## Your instructions
Skip every picture, then write out exactly the lines of the listing below from the line that contains "Screen dimensions: 1280x720" through the final line.
START Information given
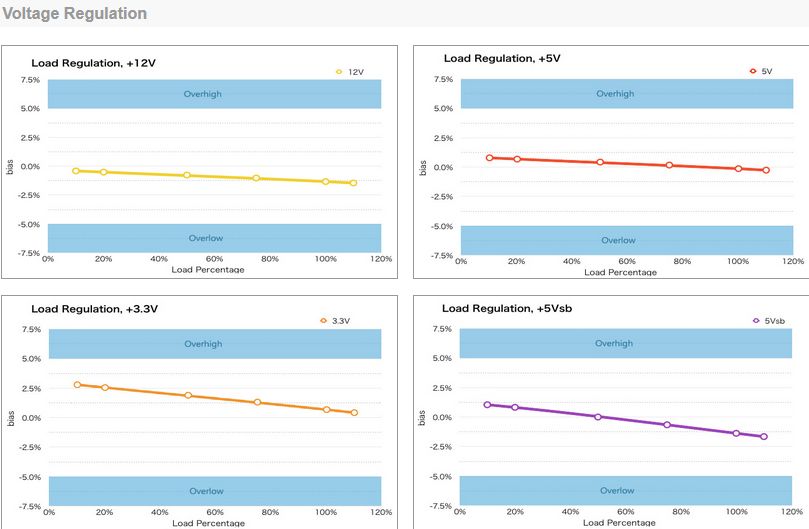Click the 75% load point on the +3.3V line
The width and height of the screenshot is (809, 529).
click(257, 402)
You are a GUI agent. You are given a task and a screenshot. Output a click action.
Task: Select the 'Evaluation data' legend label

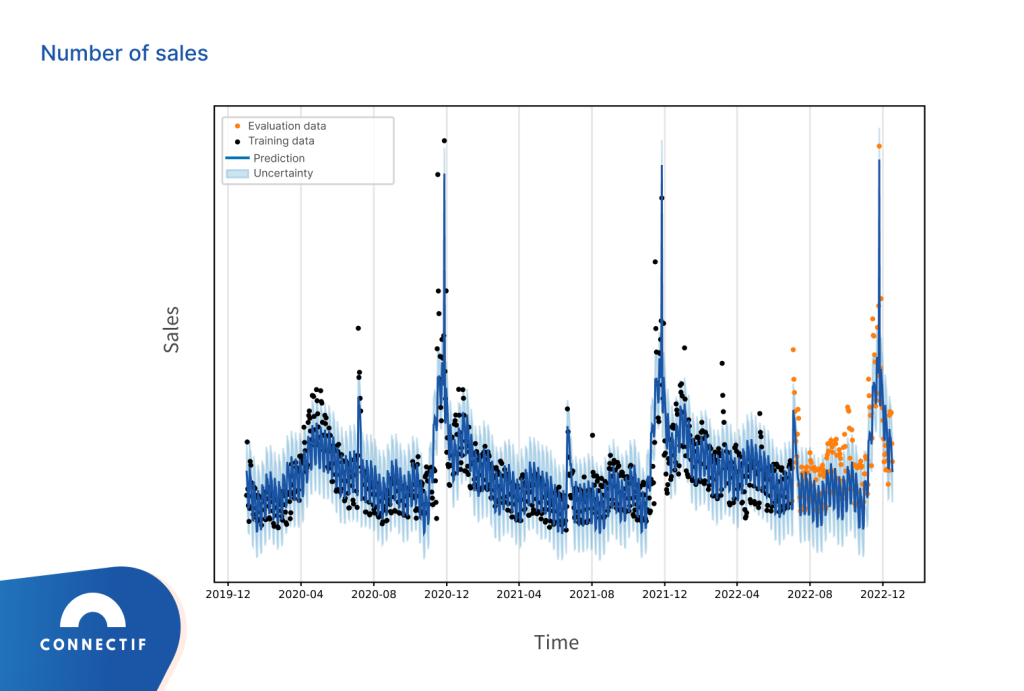(287, 126)
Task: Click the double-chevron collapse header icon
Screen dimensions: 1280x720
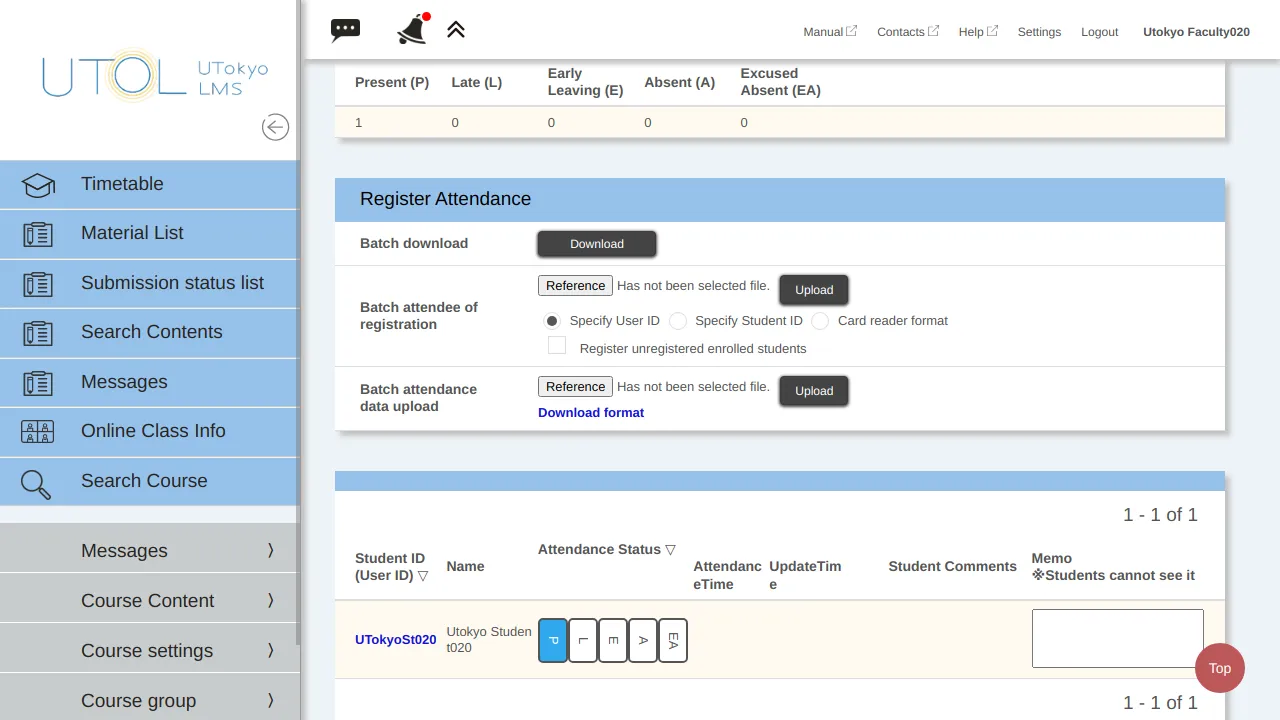Action: (456, 30)
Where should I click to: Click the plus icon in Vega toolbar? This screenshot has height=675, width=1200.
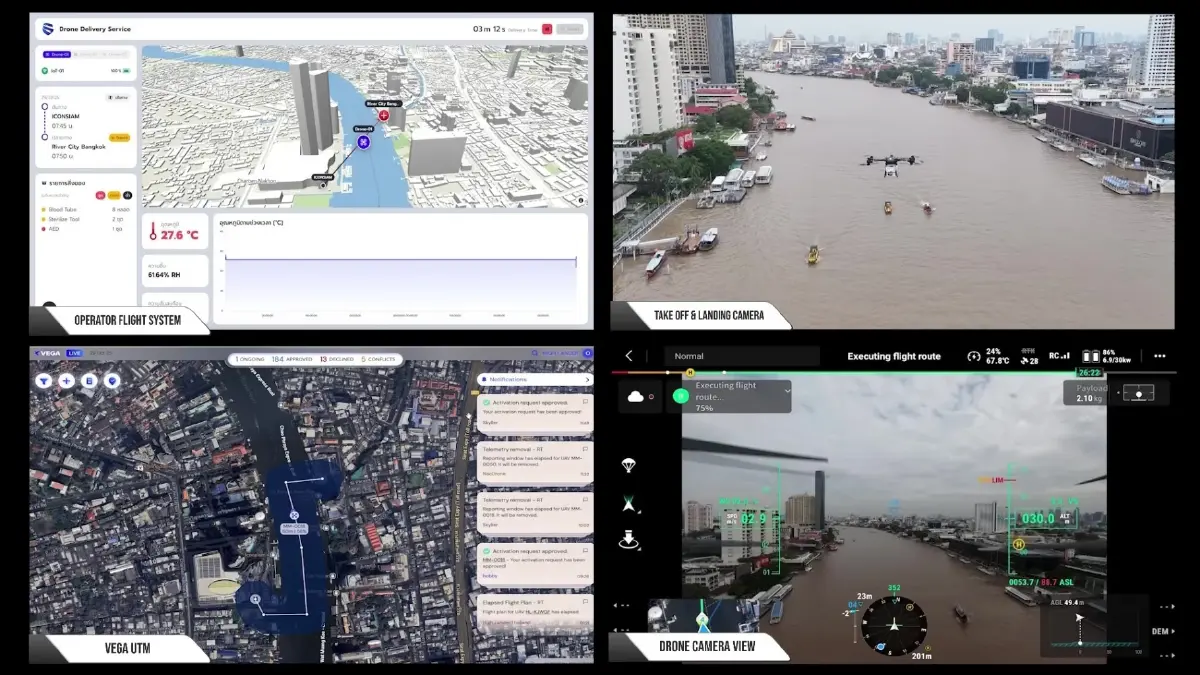pos(66,380)
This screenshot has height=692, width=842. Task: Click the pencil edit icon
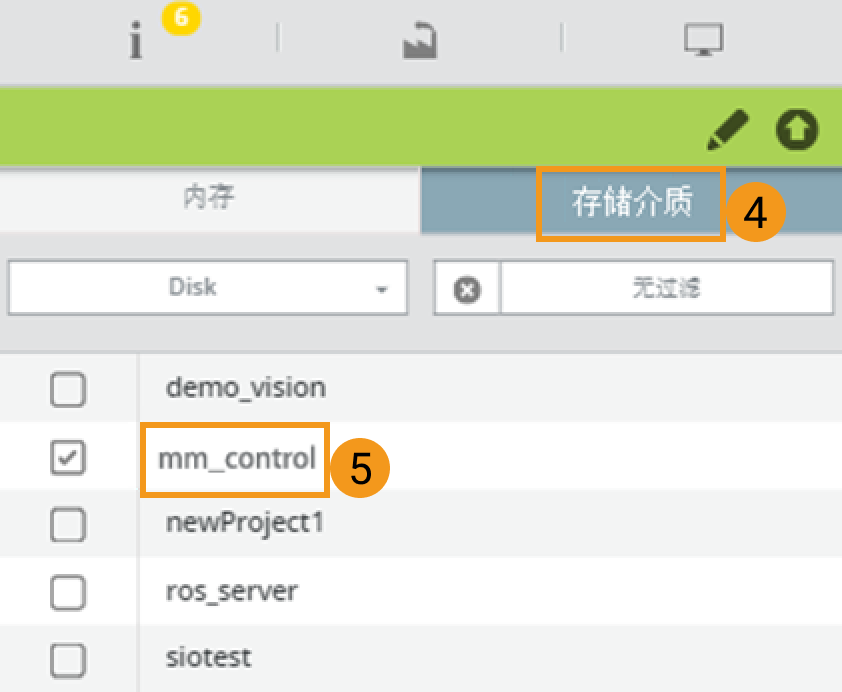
END Information given
## Written solution
Screen dimensions: 1280x720
Action: (456, 30)
Where should I click to: Click the plus icon in Vega toolbar? This screenshot has height=675, width=1200.
pos(66,380)
This screenshot has height=692, width=842. Task: Click the pencil edit icon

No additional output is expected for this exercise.